Santiago Center: The center of Santiago contains countless historical corners and buildings to explore. Museums, the Central Market, the Plaza de Armas (Main Square), the Cathedral, Cerro Santa Lucía and many more. For those who like to eat well and are keen to try delicious new flavors, textures and typical Chilean food, we recommend a visit to La Vega, one of the best markets in the world. You can visit the Chilean Museum of Pre-Colombian Art, the Fine Arts Museum and the Contemporary Art Museum. La Moneda Cultural Center, located in front of the south facade of La Moneda Palace, offers exhibitions, activities, workshops and a cinematic center where both old and modern Chilean films are shown. Don’t miss the Santiago Municipal Theater, built in 1873, which is the principal theater for opera, ballet and symphonic concerts in the city.
Barrio Yungay: A very old barrio in Santiago. It is known for the Plaza Yungay with its homage to the Roto Chileno, a character inspired by Chileans who fought in the Battle of Yungay in 1839. The barrio contains theaters, museums, churches, art studios, cafés, libraries and many other corners full of history and culture. Don’t miss Los Capuchinos church, built between 1853 and 1861 to the Florentine design of Eusebio Chelli. The generous and varied selection of cultural sites includes the Museum of Memory and Human Rights, the Museum of Sound and the Workshop Museum. A classic place to eat is La Peluquería Francesa.
Barrio Brasil: With more than 100 years of history, this corner of Santiago, full of fine houses, cobbled streets and ancient trees, is a treasure-trove of Santiago’s heritage. The predominant architectural styles are neoclassical, neogothic and art nouveau. Visit the iconic Plaza Brasil, full of multi-colored sculptures; and two blocks away the Basílica del Salvador, a catholic church dating from 1932. Enjoy the rich culture and nightlife that fills San Pablo, Brasil and Cumming streets, as well as the Alameda, in the heart of the capital.
Barrio Huemul: A barrio full of history, built as a model district in 1910. On your visit you can see the typical houses, the Savings Bank branch office and the Huemul Theater. The theater is like a miniature of the Municipal Theater, with 200 seats. You can also see the house where poet Gabriela Mistral lived in 1922. Another interesting building is the Santa Lucrecia parish church, with its beautiful architecture and fountain. In 2016, Barrio Huemul was declared a Typical Zone, and the theater a National Monument. The houses still have their charming original facades, which will take you back to the early 20th century.

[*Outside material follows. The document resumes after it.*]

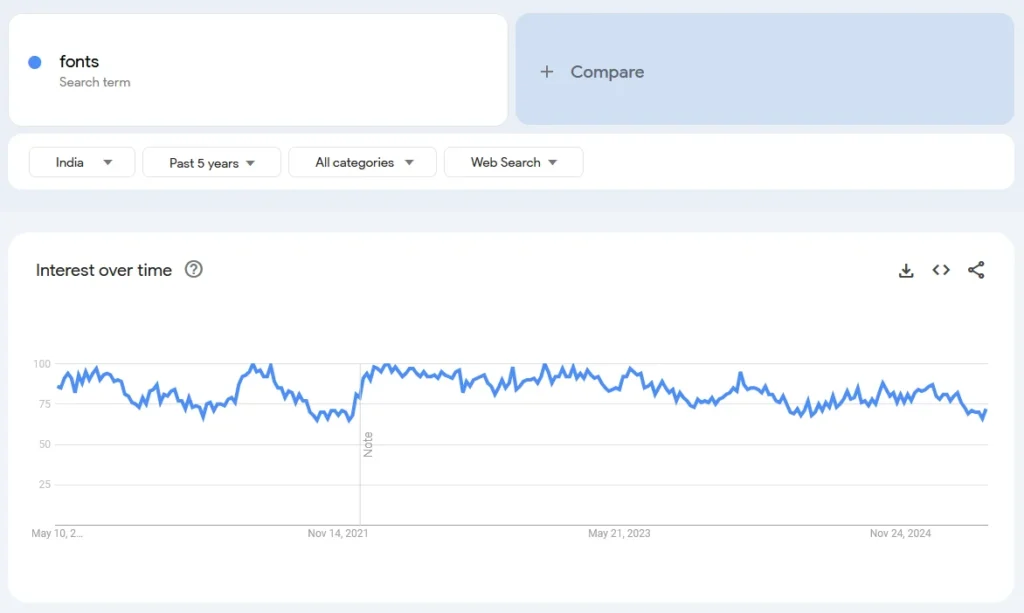
Task: Select the fonts search term card
Action: coord(257,69)
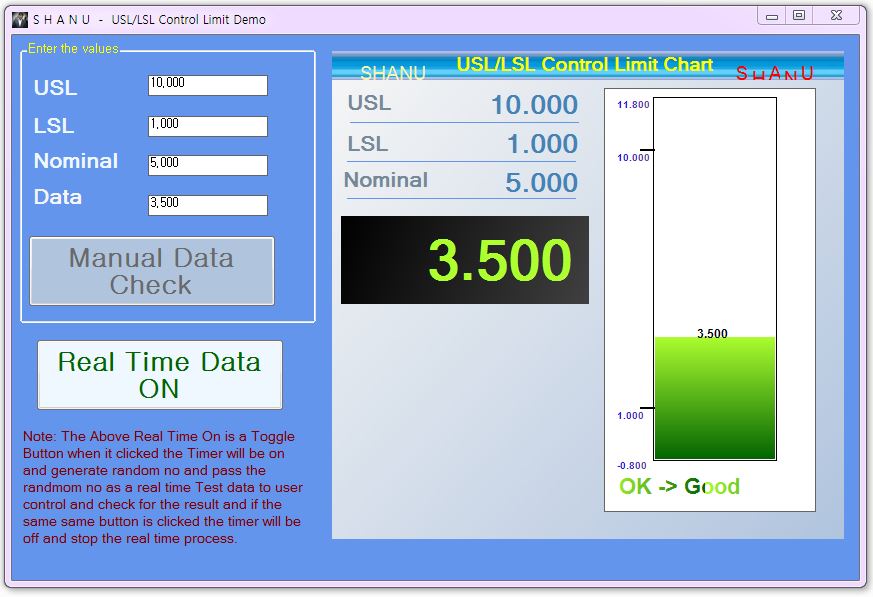Click the OK -> Good status label

click(x=679, y=486)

Barrio El Golf: In this eclectic barrio, also known as Santiago’s financial and business district, you will find offices and stores rubbing shoulders with family life. The backbone of the district is Avenida Isidora Goyenechea, full of restaurants, coffee shops, hotels and luxury clothing and fashion stores. The avenue ends in a park graced by the church of Nuestra Señora de Los Ángeles. On Sundays, you can visit stalls selling antiques in Plaza Perú. The cultural highlights are the Las Condes Interactive Museum and the Las Condes Municipal Theater.
Barrio Italia: If you are looking for antiques, the first place that comes to mind is the famous Barrio Italia. Here you will find furniture restoration workshops and antique shops alongside designer stores, bookshops, shoe shops, plants and home decoration, not to mention one of the best selections of restaurants in the city. On weekends, all the terraces of Italia street are filled with families and groups of friends.